I sintomi degli avvelenamenti sono in diretta dipendenza dall’effetto tossico specifico prodotto sui differenti organi dell’animale colpito dalla sostanza in questione. Solitamente comunque si osservano i sintomi generici (descritti per l’intossicazione da zinco) associati o meno ad altri più specifici.

Diagnosi
La diagnosi di avvelenamento si fa generalmente attraverso:

  • segnalamento (registrazione dei dati dell’animale come specie, razza, sesso, età, tipologia di animale: riproduttore o pet)
  • anamnesi (raccolta di dati relativi alle abitudini ed alla vita dell’animale anche e soprattutto in relazione all’ambiente in cui vive, abitudini alimentari, malattie pregresse, patologie dei genitori, ecc.)
  • visita clinica
  • ricorso a tecniche diagnostiche collaterali (lastre, endoscopie ed esami del sangue).

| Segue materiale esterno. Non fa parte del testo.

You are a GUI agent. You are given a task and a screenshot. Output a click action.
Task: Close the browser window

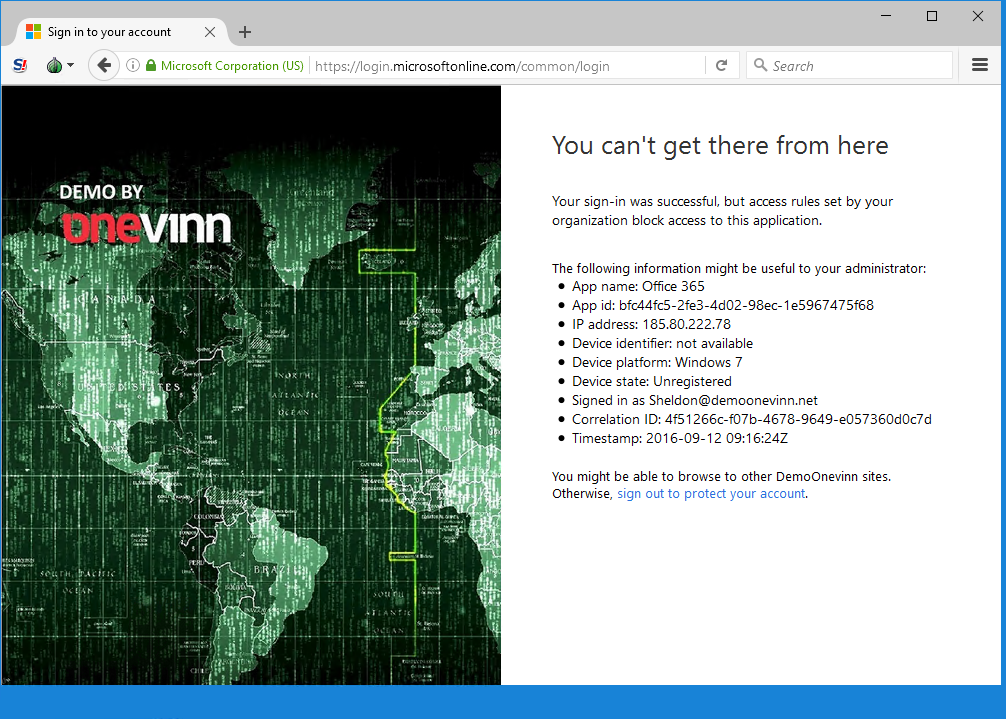tap(978, 16)
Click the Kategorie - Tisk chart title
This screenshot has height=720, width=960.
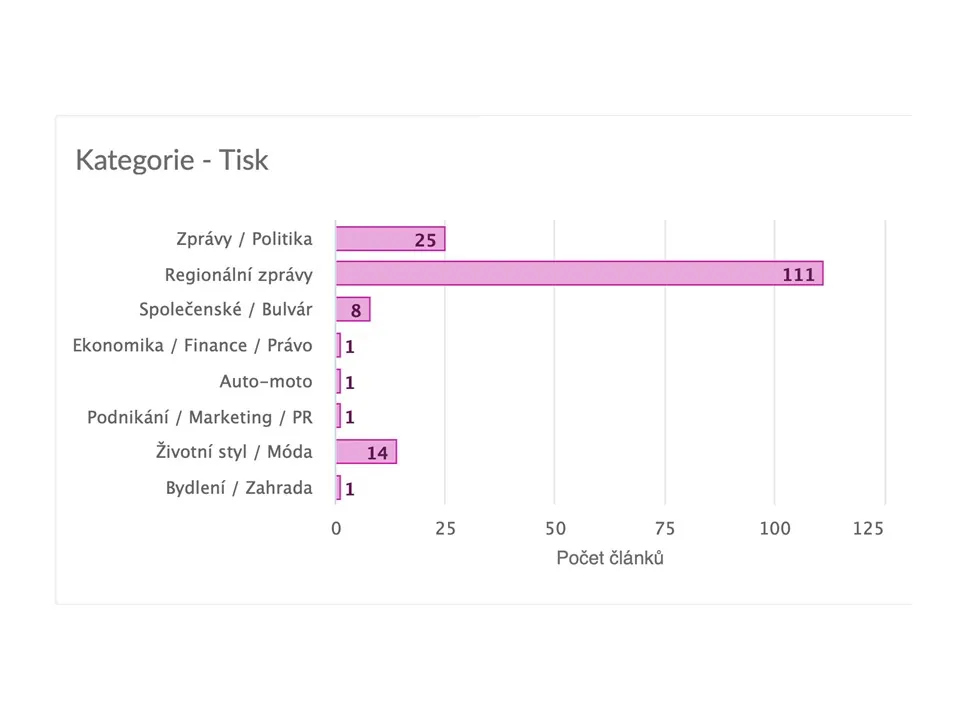pos(172,160)

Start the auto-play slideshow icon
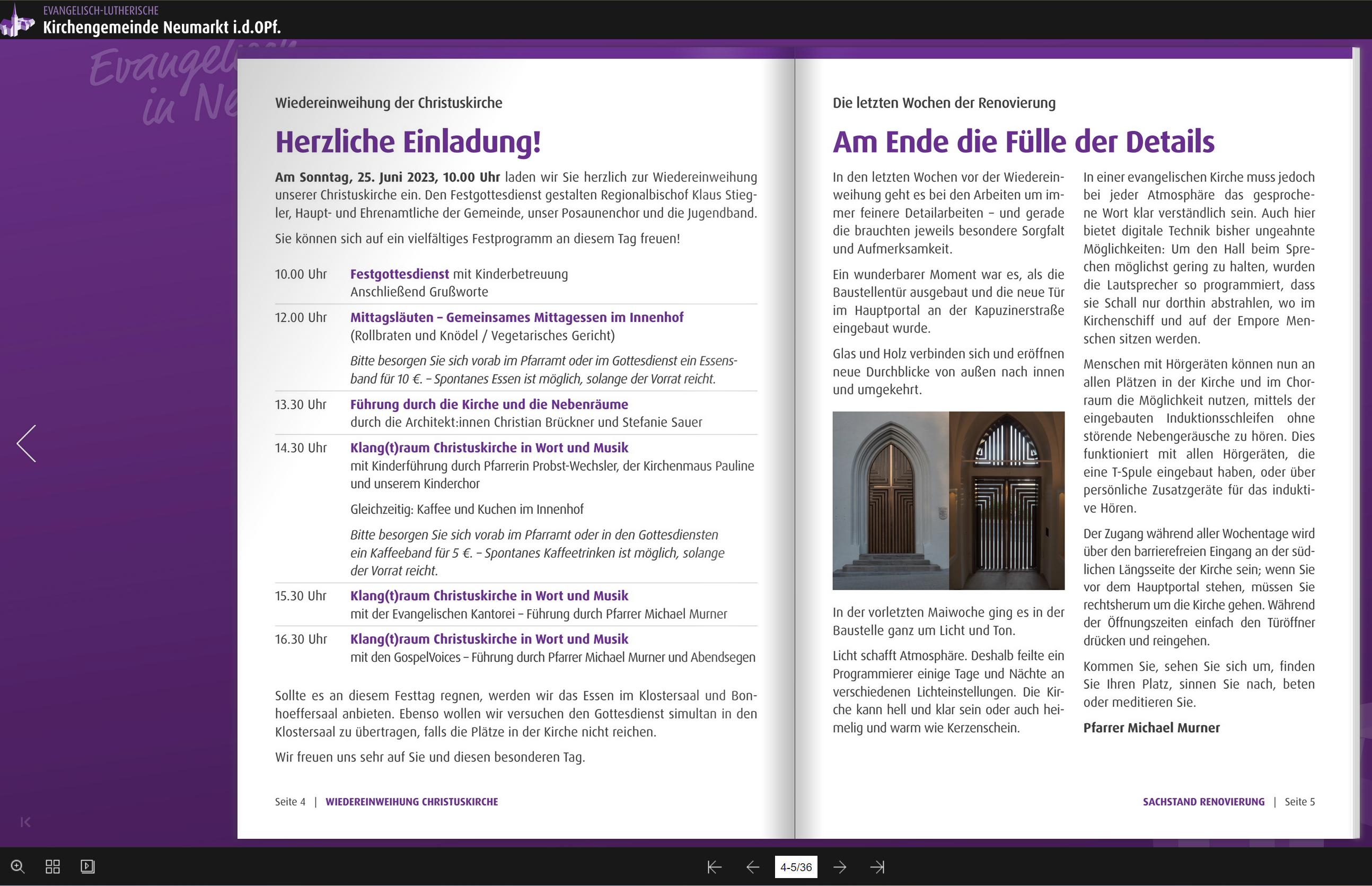[x=87, y=866]
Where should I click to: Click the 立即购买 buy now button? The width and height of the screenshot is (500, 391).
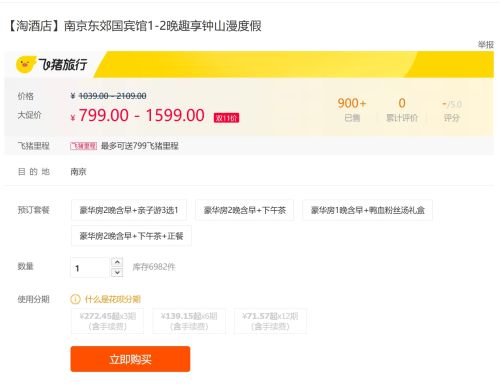(x=130, y=359)
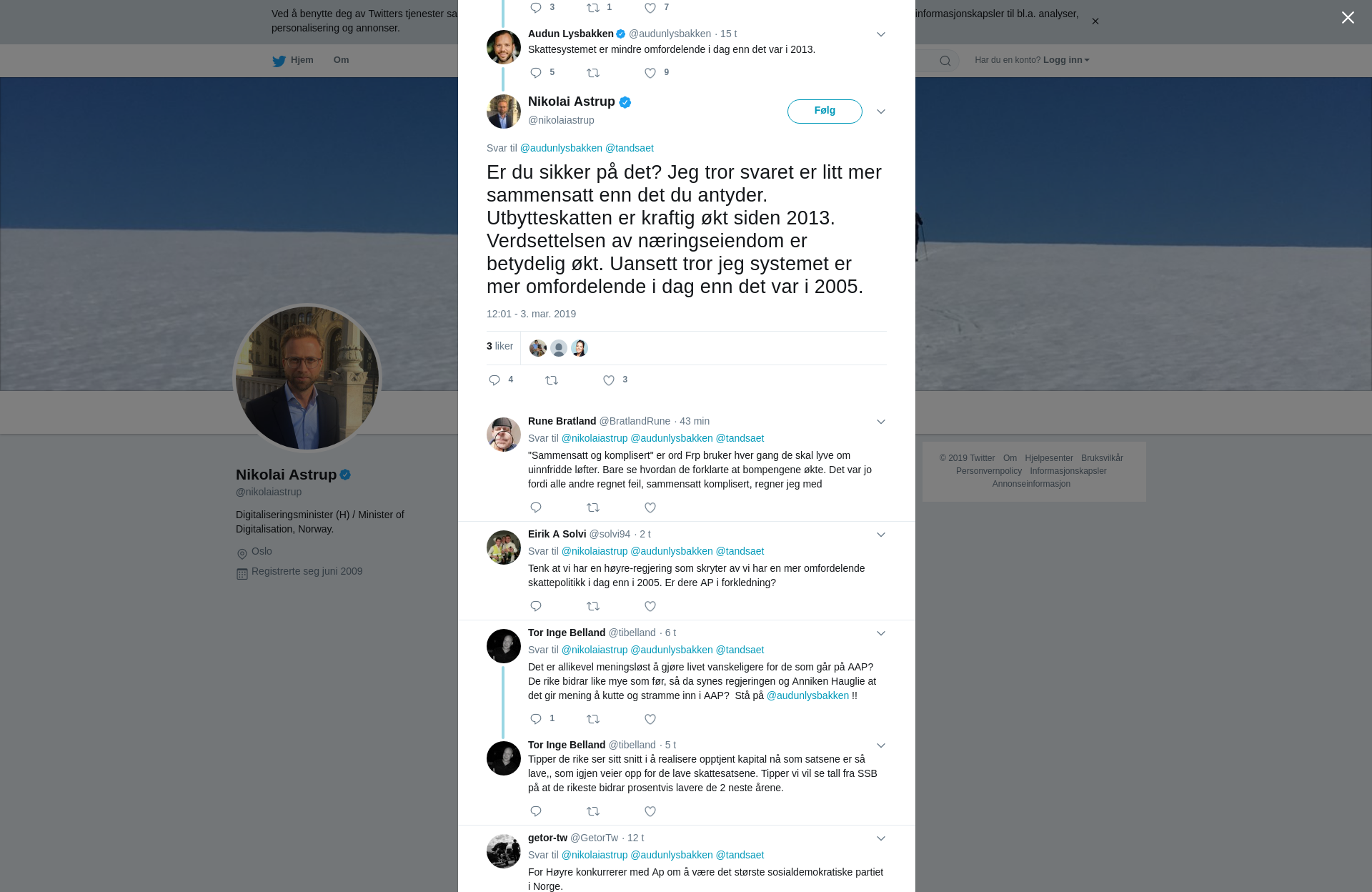Open more options for Rune Bratland's reply
Image resolution: width=1372 pixels, height=892 pixels.
click(x=881, y=422)
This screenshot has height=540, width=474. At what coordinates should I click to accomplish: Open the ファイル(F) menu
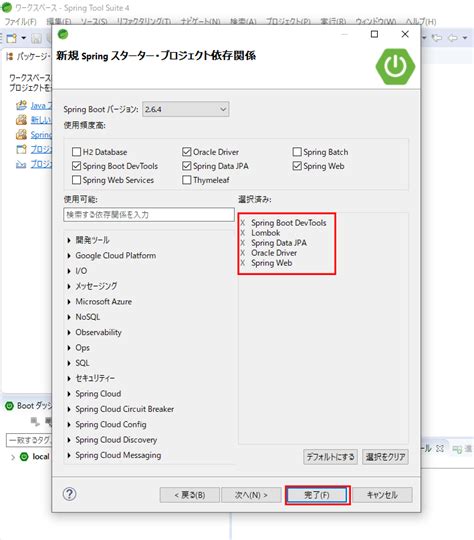point(20,22)
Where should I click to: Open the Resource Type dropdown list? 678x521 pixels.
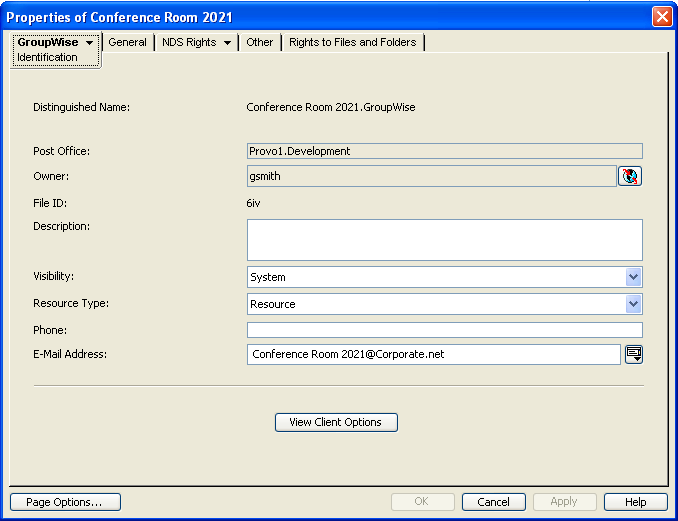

A volte l’unica diagnosi deriva dall’autopsia dell’animale venuto a morte e da analisi chimiche selettive su fegato, reni, pancreas, contenuto gastrico e cervello.

Terapia
In caso di avvenuta intossicazione è fondamentale la tempestività. Il ricorso al proprio Medico Veterinario è di vitale importanza perché bisogna istaurare prima possibile:

  • Stabilizzazione clinica del paziente con ricovero in ambiente a temperatura ed umidità controllate
  • Terapia reidratante (fondamentale per “diluire” il prodotto tossico e favorirne l’eliminazione)
  • Somministrazione di ossigeno per migliorare la ventilazione
  • Lavaggio del gozzo (se il prodotto si trova ancora nell’ingluvie)
  • Utilizzo di antidoti specifici (atropina, vit. K, Ca-EDTA, ecc.)
  • Eventuale intervento chirurgico mini-invasivo (endoscopia) o invasivo (celiotomia) atto ad allontanare fisicamente il corpo estraneo.

Altri avvelenamenti: Inalazione di tossici
I volatili per la verità risultano assai sensibili anche all’inalazione di tossici (fumi, gas di teflon surriscaldato, vapori, ecc.) i quali spesso conducono improvvisamente a morte l’animale senza sintomi specifici evidenti. Intossicazione grave spesso culminante nella morte deriva dall’inalazione di fumi di teflon derivanti dal surriscaldamento di padelle, pentole e piastre con copertura antiaderente. In questi casi, in dipendenza soprattutto dal tempo di esposizione e dalla percentuale di fumo disciolto nell’aria, si può tentare di salvare il soggetto ricorrendo rapidamente a terapia intensiva.

Conclusioni
Come purtroppo spesso capita, le intossicazioni e gli avvelenamenti negli uccelli derivano da negligenza, superficialità, disattenzione ed ignoranza.
E’ bene soprattutto vigilare attentamente sulle attività degli animali nei momenti di “libertà” e fornire loro attrazioni, giocattoli ed accessori in materiale atossico, innocuo e specificatamente dedicato a loro nonchè osservare la massima igiene relativamente a residui di cibo e deiezioni.

Il ricorso al ricovero ed alle terapie intensive, ed ancor di più la tempestività nell’attuarli, sono essenziali per una diagnosi corretta, l’inizio di unaterapia efficace, e la formulazione di una prognosi.